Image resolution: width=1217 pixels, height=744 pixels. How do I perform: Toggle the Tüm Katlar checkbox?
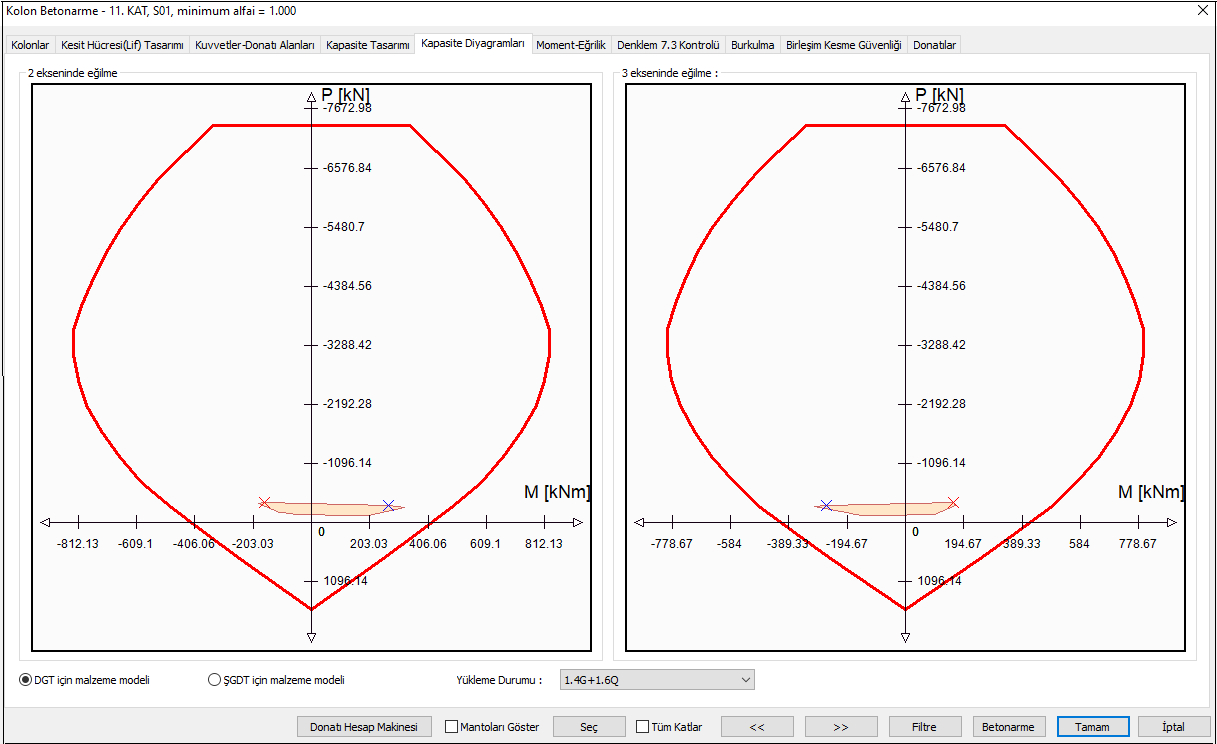[x=642, y=727]
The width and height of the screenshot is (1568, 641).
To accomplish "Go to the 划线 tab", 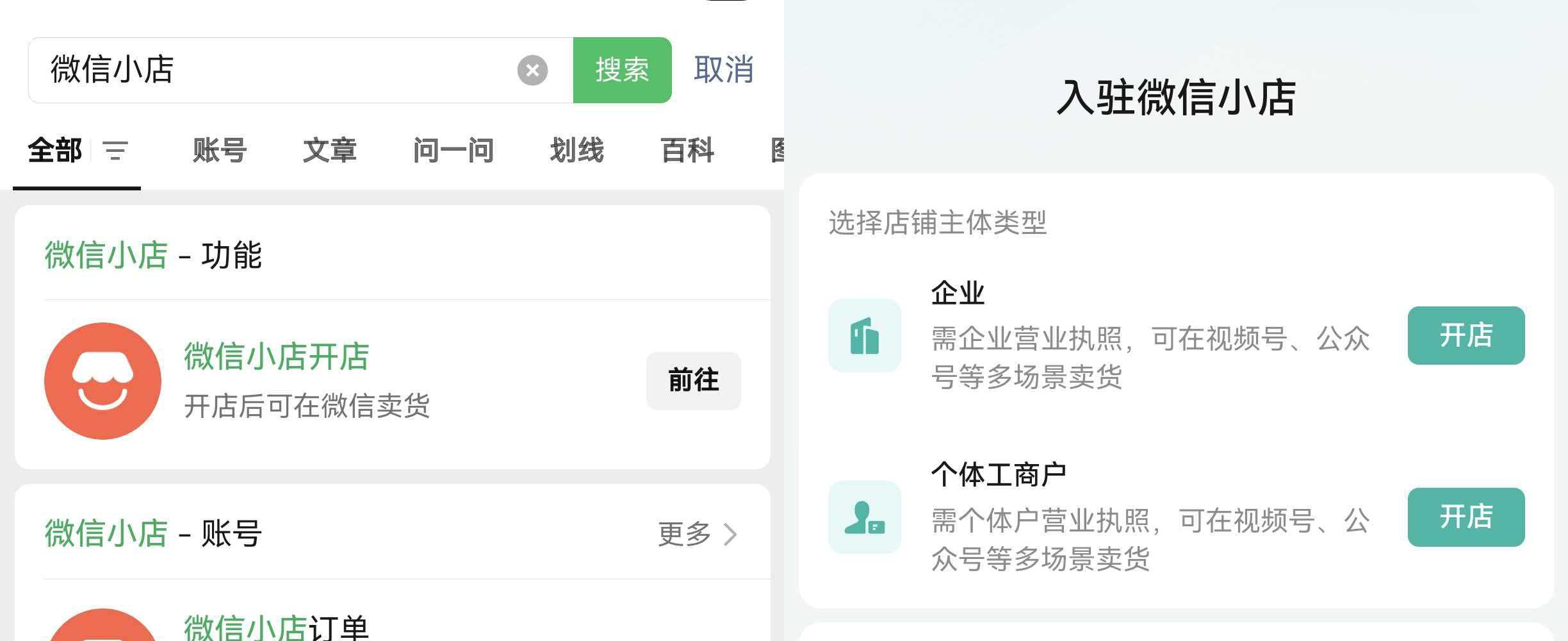I will pyautogui.click(x=576, y=151).
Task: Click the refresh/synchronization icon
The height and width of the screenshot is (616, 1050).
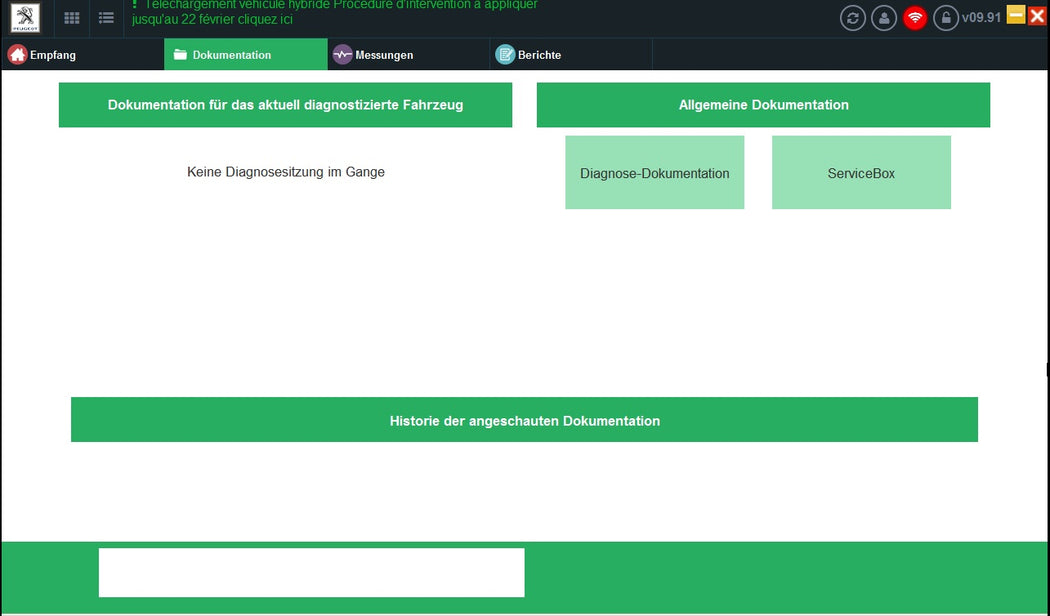Action: 853,17
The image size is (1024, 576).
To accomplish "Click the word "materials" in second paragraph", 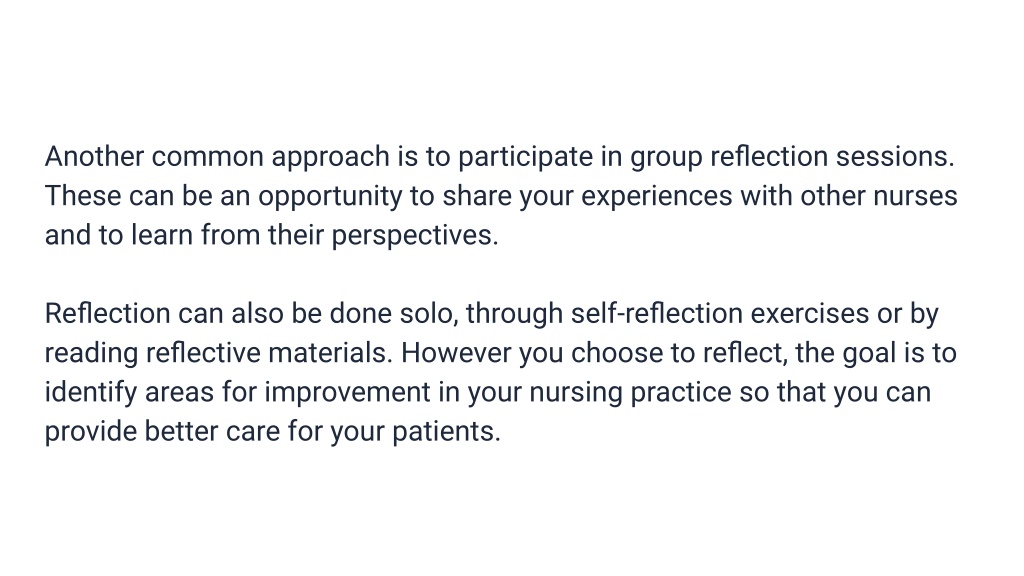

Exercise aim: Reproduce the listing starting with the line containing "The image size is (1024, 576)." and going on through the end of the listing, swapping "image" for "screenshot" and leaving everything else unchanged. Omit the pictures.

Task answer:
The screenshot size is (1024, 576).
To accomplish "Click the word "materials" in second paragraph", 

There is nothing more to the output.